## DATA FOR THIS TASK:

################

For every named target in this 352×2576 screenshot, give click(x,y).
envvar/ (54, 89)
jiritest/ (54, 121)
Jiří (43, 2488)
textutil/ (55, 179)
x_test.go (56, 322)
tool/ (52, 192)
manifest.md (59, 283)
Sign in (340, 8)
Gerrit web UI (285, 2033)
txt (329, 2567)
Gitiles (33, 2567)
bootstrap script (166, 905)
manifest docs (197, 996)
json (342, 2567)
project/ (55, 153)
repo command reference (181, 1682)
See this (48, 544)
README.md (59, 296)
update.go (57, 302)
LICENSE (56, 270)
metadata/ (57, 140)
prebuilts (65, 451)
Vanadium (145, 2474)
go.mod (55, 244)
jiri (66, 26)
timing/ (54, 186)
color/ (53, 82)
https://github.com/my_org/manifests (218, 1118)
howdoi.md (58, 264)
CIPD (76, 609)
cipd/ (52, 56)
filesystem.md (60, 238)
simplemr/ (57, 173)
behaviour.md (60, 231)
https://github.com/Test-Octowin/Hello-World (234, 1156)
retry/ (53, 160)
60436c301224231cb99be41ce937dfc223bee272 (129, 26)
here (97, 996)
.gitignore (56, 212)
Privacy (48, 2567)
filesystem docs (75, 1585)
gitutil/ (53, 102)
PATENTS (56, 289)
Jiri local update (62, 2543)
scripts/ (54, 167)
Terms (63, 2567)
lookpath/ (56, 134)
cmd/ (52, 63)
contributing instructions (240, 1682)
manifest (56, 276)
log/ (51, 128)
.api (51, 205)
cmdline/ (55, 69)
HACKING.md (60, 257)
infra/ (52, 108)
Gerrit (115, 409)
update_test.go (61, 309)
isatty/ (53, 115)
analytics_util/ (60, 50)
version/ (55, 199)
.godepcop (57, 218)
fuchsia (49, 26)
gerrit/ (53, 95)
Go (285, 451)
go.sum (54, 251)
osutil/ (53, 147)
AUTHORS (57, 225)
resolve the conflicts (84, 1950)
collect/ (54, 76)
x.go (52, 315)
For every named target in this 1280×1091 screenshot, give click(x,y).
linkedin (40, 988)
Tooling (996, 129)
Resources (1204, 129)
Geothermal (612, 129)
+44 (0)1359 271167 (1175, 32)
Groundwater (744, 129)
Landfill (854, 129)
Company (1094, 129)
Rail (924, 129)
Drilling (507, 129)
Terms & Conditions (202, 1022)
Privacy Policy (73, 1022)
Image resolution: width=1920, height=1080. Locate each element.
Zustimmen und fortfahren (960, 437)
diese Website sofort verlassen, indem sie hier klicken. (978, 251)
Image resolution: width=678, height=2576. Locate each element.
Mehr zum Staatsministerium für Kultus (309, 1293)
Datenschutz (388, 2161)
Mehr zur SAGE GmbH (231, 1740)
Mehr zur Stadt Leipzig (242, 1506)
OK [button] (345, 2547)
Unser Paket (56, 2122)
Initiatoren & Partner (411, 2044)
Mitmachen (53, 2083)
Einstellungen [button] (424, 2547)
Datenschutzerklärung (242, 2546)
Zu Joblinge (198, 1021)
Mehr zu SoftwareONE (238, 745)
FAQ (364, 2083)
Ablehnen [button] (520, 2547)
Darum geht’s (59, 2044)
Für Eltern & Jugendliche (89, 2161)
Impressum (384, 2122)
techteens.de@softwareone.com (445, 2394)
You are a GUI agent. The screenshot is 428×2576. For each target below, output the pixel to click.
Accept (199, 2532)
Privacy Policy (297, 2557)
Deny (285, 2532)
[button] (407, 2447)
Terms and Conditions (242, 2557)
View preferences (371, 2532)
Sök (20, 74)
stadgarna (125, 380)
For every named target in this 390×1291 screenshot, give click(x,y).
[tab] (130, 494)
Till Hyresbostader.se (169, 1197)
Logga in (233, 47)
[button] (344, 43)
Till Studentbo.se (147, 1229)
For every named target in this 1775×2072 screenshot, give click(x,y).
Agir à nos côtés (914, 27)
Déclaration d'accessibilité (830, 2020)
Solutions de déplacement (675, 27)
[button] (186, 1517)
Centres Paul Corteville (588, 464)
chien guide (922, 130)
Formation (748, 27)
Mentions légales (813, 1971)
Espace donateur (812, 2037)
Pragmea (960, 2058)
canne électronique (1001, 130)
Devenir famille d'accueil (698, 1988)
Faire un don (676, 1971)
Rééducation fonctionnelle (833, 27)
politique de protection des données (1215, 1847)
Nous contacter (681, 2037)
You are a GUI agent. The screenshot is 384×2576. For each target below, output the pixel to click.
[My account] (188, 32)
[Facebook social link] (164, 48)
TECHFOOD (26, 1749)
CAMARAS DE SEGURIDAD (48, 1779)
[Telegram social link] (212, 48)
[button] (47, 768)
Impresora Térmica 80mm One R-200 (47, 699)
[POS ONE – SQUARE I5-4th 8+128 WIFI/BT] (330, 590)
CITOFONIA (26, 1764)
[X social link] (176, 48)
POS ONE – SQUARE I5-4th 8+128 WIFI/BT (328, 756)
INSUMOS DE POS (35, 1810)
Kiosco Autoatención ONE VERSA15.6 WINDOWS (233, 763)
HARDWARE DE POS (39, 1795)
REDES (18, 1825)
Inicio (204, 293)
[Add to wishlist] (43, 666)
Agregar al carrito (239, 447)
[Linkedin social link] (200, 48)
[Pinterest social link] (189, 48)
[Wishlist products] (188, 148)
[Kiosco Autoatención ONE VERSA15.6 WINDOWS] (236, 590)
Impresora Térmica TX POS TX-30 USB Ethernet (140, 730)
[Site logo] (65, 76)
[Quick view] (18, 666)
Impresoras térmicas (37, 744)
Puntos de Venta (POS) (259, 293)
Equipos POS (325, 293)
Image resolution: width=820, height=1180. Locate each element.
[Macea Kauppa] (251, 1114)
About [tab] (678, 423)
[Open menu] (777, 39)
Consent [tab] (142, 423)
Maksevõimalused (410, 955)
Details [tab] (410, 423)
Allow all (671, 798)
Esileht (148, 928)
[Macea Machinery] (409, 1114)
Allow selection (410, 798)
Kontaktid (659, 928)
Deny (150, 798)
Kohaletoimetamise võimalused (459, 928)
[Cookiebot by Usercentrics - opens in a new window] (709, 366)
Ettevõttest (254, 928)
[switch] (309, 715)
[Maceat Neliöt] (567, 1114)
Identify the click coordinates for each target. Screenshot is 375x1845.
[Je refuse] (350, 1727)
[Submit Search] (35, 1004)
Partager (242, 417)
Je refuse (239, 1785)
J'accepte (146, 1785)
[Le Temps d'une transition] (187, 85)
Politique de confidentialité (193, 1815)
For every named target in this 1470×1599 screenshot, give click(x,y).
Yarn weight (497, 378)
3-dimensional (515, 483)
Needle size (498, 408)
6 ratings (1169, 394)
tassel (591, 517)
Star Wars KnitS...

################

## WORK TO COMPLETE:
Your task is to restate, word for word, only those lines above that fall between the line holding "here (97, 996)" and the line holding "Gerrit (115, 409)", inclusive.

## REPLY:
here (97, 996)
.gitignore (56, 212)
Privacy (48, 2567)
filesystem docs (75, 1585)
gitutil/ (53, 102)
PATENTS (56, 289)
Jiri local update (62, 2543)
scripts/ (54, 167)
Terms (63, 2567)
lookpath/ (56, 134)
cmd/ (52, 63)
contributing instructions (240, 1682)
manifest (56, 276)
log/ (51, 128)
.api (51, 205)
cmdline/ (55, 69)
HACKING.md (60, 257)
infra/ (52, 108)
Gerrit (115, 409)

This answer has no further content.